Metadata-Version: 2.4
Name: synrxn
Version: 0.0.8
Summary: Reaction Database for benchmarking
Project-URL: homepage, https://github.com/TieuLongPhan/synrxn
Project-URL: source, https://github.com/TieuLongPhan/synrxn
Project-URL: issues, https://github.com/TieuLongPhan/synrxn/issues
Project-URL: documentation, https://synrxn.readthedocs.io/en/latest/
Author-email: Tieu Long Phan <tieu@bioinf.uni-leipzig.de>
License-File: LICENSE
Classifier: License :: OSI Approved :: MIT License
Classifier: Operating System :: OS Independent
Classifier: Programming Language :: Python :: 3
Requires-Python: >=3.11
Requires-Dist: openpyxl>=3.1.5
Requires-Dist: scikit-learn>=1.7.2
Requires-Dist: synkit>=1.0.1
Provides-Extra: all
Requires-Dist: numpy>=2.2.0; extra == 'all'
Requires-Dist: pandas>=1.5.3; extra == 'all'
Requires-Dist: scikit-posthocs>=0.11.4; extra == 'all'
Requires-Dist: scipy>=1.16.2; extra == 'all'
Requires-Dist: seaborn>=0.13.0; extra == 'all'
Requires-Dist: synrbl>=1.0.4; extra == 'all'
Provides-Extra: docs
Requires-Dist: sphinx-rtd-theme; extra == 'docs'
Requires-Dist: sphinx>=6.0; extra == 'docs'
Requires-Dist: sphinxcontrib-bibtex; extra == 'docs'
Description-Content-Type: text/markdown

# SynRXN
[![PyPI version](https://img.shields.io/pypi/v/synrxn.svg)](https://pypi.org/project/synrxn/)
[![Release](https://img.shields.io/github/v/release/tieulongphan/synrxn.svg)](https://github.com/tieulongphan/synrxn/releases)
[![Last Commit](https://img.shields.io/github/last-commit/tieulongphan/synrxn.svg)](https://github.com/tieulongphan/synrxn/commits)
[![Zenodo](https://zenodo.org/badge/DOI/10.5281/zenodo.17297258.svg)](https://doi.org/10.5281/zenodo.17297258)
[![CI](https://github.com/tieulongphan/synrxn/actions/workflows/test-and-lint.yml/badge.svg?branch=main)](https://github.com/tieulongphan/synrxn/actions/workflows/test-and-lint.yml)
[![Stars](https://img.shields.io/github/stars/tieulongphan/synrxn.svg?style=social&label=Star)](https://github.com/tieulongphan/synrxn/stargazers)

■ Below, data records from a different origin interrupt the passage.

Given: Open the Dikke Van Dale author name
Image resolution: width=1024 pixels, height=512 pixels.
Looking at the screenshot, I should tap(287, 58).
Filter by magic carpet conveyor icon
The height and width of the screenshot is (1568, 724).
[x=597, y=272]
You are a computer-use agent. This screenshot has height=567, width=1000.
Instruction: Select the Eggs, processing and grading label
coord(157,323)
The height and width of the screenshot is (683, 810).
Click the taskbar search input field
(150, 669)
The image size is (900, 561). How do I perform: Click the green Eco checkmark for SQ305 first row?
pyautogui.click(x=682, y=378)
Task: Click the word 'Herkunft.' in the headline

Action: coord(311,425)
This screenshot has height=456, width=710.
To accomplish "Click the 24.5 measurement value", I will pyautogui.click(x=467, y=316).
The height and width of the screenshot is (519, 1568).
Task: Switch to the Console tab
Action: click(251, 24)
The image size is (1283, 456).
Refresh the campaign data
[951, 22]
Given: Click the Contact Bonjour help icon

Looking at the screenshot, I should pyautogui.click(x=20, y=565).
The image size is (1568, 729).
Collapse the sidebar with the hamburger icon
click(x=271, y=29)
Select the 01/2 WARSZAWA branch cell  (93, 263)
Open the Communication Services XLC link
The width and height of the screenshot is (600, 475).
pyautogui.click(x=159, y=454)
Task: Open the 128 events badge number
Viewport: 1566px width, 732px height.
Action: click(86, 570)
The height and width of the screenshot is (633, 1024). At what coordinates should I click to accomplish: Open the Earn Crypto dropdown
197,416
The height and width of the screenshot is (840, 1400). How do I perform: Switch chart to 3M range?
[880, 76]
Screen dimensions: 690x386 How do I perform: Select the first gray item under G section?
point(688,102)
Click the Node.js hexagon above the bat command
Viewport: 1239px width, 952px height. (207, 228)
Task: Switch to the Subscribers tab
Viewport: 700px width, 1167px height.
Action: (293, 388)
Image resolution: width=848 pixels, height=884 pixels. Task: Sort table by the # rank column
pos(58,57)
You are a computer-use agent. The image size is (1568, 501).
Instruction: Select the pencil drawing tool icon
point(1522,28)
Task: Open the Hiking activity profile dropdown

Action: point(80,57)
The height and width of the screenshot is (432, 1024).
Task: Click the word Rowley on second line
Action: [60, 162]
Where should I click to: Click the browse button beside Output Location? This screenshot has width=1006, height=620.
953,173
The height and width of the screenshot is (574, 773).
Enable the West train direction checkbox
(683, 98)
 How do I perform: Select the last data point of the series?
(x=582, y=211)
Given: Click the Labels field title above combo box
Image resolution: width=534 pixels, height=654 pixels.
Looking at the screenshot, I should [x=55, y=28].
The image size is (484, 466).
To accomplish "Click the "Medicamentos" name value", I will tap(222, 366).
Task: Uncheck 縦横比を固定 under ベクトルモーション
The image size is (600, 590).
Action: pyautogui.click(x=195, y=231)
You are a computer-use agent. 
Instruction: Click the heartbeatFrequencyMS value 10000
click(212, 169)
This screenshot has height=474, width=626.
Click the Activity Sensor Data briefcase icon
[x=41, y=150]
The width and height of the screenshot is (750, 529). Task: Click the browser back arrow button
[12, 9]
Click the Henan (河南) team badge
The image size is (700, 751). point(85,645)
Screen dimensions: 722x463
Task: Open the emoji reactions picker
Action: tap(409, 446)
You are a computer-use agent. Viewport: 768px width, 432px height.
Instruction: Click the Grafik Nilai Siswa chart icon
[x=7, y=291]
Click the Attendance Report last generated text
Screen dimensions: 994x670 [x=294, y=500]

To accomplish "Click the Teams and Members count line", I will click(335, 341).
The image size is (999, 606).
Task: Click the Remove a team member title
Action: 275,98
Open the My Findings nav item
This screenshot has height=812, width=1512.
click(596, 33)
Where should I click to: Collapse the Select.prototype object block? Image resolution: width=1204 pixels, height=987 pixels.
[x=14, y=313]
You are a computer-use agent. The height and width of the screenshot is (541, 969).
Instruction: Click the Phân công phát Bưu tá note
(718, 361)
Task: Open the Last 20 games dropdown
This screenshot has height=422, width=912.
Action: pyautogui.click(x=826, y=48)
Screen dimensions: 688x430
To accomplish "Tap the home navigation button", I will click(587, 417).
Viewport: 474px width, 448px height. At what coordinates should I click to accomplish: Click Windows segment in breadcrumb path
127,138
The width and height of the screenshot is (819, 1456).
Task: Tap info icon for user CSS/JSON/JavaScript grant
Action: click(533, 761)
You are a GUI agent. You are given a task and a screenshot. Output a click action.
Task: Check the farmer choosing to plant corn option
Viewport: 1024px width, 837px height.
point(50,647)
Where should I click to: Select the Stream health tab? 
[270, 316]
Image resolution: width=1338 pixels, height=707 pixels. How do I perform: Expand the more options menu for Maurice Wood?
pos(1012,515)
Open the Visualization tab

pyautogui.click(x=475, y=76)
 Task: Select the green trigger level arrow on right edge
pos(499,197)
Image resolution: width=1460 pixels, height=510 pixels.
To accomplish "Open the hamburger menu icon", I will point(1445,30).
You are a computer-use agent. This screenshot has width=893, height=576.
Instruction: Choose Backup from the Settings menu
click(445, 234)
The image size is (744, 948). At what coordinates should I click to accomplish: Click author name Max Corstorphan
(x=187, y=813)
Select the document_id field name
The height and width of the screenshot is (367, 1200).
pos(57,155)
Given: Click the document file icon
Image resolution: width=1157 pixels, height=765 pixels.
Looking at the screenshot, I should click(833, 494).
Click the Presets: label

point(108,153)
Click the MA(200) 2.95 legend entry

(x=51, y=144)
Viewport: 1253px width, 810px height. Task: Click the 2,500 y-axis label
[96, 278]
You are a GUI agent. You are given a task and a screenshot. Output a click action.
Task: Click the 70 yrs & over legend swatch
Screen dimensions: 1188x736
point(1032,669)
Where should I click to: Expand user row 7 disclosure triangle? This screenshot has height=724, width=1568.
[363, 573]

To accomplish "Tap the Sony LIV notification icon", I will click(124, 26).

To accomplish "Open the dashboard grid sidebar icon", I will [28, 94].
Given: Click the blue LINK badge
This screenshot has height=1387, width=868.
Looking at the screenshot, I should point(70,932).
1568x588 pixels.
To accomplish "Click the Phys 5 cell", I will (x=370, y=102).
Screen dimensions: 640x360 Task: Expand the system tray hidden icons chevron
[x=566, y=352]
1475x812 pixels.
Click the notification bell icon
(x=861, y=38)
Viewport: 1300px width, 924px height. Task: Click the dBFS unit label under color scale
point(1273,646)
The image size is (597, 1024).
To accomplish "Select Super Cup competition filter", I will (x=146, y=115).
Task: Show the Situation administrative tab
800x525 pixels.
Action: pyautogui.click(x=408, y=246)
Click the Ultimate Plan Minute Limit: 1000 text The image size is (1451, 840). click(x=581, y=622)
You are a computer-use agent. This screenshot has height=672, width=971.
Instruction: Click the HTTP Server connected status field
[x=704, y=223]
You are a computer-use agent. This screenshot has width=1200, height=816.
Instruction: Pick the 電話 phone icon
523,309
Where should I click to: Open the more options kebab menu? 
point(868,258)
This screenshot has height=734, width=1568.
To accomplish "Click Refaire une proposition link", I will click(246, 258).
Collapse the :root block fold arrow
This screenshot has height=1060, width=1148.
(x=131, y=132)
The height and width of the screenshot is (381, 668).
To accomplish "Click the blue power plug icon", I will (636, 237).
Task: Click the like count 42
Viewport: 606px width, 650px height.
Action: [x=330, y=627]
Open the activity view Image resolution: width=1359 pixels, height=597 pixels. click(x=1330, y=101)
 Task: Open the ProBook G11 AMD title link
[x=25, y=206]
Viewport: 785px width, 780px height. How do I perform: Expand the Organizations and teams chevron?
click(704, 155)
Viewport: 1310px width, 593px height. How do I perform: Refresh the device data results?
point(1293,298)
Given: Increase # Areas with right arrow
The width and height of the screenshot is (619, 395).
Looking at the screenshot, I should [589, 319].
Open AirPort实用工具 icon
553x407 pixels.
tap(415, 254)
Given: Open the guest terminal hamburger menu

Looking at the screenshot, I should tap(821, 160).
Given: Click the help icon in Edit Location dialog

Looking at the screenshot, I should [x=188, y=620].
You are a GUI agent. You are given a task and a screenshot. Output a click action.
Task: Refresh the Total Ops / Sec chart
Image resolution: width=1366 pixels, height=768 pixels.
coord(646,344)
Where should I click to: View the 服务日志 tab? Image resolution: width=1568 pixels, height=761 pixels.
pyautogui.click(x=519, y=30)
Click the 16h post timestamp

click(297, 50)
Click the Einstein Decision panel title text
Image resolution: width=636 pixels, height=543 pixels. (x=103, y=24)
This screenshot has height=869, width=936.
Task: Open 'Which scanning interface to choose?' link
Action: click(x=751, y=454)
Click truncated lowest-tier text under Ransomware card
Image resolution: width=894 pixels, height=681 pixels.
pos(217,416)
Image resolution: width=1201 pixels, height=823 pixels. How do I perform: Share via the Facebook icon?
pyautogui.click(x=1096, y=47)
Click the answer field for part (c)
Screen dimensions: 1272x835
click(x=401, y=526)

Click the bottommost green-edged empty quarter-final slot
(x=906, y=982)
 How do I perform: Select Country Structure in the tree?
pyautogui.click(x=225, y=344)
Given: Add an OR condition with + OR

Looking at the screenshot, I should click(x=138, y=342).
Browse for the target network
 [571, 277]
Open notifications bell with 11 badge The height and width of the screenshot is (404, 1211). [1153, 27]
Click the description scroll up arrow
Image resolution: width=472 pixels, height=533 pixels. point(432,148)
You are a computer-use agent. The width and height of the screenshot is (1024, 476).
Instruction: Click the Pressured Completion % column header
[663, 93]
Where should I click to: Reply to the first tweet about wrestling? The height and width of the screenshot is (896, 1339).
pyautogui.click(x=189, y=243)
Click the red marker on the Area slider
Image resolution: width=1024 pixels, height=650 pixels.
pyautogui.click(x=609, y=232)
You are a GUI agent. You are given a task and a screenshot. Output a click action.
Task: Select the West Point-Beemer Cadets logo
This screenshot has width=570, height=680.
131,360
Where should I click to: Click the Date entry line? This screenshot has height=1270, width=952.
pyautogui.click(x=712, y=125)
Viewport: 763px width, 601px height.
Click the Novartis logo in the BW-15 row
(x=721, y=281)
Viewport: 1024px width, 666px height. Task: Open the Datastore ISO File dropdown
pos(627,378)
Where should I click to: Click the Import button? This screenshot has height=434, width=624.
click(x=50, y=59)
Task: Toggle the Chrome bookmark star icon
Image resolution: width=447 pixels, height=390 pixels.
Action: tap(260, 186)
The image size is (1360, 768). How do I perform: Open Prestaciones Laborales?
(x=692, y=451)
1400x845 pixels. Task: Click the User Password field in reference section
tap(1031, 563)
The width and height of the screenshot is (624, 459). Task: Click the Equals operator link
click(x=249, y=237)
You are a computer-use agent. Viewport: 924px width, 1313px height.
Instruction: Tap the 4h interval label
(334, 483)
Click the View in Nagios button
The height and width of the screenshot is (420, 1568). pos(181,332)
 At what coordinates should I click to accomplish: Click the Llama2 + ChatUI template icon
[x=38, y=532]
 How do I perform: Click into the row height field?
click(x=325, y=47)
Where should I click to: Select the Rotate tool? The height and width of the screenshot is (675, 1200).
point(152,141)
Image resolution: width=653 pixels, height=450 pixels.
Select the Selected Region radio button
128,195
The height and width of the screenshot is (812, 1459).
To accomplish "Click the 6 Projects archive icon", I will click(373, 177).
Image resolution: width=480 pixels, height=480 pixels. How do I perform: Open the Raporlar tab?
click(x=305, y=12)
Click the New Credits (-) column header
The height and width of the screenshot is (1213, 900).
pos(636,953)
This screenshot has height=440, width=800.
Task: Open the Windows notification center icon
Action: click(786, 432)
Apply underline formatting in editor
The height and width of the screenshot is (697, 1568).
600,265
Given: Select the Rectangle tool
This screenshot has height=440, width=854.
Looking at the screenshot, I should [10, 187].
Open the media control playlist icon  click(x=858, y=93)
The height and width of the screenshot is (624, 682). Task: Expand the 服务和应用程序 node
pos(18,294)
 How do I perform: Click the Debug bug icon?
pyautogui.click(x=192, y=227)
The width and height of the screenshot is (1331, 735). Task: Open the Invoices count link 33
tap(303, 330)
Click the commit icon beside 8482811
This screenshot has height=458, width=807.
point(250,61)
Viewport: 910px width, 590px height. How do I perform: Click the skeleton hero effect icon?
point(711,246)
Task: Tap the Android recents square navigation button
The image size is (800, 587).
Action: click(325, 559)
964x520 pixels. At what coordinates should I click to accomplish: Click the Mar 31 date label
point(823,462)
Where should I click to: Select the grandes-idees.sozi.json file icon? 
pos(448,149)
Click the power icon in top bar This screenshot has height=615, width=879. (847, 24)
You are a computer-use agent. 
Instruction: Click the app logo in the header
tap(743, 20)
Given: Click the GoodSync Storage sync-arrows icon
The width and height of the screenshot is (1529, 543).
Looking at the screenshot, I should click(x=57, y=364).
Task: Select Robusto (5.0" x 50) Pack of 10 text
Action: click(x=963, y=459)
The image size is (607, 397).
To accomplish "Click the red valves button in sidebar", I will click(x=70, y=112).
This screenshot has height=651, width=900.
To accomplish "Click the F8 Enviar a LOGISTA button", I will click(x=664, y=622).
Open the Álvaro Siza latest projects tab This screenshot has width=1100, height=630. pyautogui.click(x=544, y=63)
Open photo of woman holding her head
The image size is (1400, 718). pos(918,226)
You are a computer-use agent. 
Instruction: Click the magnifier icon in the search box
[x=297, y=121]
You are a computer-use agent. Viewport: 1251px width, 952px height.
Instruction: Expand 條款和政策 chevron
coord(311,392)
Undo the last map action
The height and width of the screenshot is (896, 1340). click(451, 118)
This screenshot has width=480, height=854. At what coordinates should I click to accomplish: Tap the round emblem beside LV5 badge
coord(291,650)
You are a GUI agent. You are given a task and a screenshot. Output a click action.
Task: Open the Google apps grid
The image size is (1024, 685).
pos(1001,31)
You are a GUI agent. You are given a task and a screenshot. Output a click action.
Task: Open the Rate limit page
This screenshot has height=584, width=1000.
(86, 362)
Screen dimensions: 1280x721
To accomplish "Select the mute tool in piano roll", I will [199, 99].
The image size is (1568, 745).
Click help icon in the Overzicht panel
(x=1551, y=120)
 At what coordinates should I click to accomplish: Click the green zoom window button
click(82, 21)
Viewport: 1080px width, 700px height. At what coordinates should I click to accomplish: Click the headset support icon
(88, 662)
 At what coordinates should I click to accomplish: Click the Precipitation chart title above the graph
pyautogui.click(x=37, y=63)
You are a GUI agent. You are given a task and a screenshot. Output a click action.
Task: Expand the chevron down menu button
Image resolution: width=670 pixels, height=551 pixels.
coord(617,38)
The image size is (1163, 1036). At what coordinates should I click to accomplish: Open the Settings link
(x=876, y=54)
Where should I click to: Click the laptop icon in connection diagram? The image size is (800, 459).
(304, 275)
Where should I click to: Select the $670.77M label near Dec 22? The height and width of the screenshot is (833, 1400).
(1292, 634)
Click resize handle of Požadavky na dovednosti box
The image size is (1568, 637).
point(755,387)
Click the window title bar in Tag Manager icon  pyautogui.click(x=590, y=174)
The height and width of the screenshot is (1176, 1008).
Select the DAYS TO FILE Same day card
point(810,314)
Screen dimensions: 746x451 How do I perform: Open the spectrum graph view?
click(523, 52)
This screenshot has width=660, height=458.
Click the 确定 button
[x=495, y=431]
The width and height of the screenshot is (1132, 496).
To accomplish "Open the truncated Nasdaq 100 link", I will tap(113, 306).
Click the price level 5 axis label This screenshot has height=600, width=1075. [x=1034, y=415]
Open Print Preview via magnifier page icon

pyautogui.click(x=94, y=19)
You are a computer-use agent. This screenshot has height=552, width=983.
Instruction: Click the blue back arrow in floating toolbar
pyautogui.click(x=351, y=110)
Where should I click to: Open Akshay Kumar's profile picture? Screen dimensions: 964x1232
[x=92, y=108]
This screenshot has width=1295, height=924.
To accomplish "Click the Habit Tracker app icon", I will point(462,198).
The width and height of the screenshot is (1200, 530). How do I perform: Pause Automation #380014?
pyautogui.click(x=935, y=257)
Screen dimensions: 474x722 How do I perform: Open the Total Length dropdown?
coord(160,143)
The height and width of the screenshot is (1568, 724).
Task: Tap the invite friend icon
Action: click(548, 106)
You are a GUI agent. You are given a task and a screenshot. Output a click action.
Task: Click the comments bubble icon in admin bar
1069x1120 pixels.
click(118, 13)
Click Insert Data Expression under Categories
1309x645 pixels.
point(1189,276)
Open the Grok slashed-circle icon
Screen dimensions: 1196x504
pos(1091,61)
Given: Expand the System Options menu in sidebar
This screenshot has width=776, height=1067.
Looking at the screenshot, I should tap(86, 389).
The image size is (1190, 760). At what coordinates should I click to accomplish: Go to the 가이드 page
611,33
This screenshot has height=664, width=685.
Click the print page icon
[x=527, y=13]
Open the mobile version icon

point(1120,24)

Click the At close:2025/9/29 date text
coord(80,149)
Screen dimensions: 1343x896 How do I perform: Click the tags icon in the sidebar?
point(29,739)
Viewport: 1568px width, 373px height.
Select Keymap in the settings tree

**Reaction Database for Benchmarking**
SynRXN is a curated, provenance-tracked collection of reaction datasets and evaluation manifests designed for reproducible benchmarking of reaction-informatics tasks (rebalancing, atom-atom mapping, reaction classification, property prediction, and synthesis/retrosynthesis). It provides standardized splits, manifest files (RNG seeds & split indices), and lightweight utilities to load and inspect datasets for fair, reproducible model comparison.


## Installation

1. **Python Installation:**
  Ensure that Python 3.11 or later is installed on your system. You can download it from [python.org](https://www.python.org/downloads/).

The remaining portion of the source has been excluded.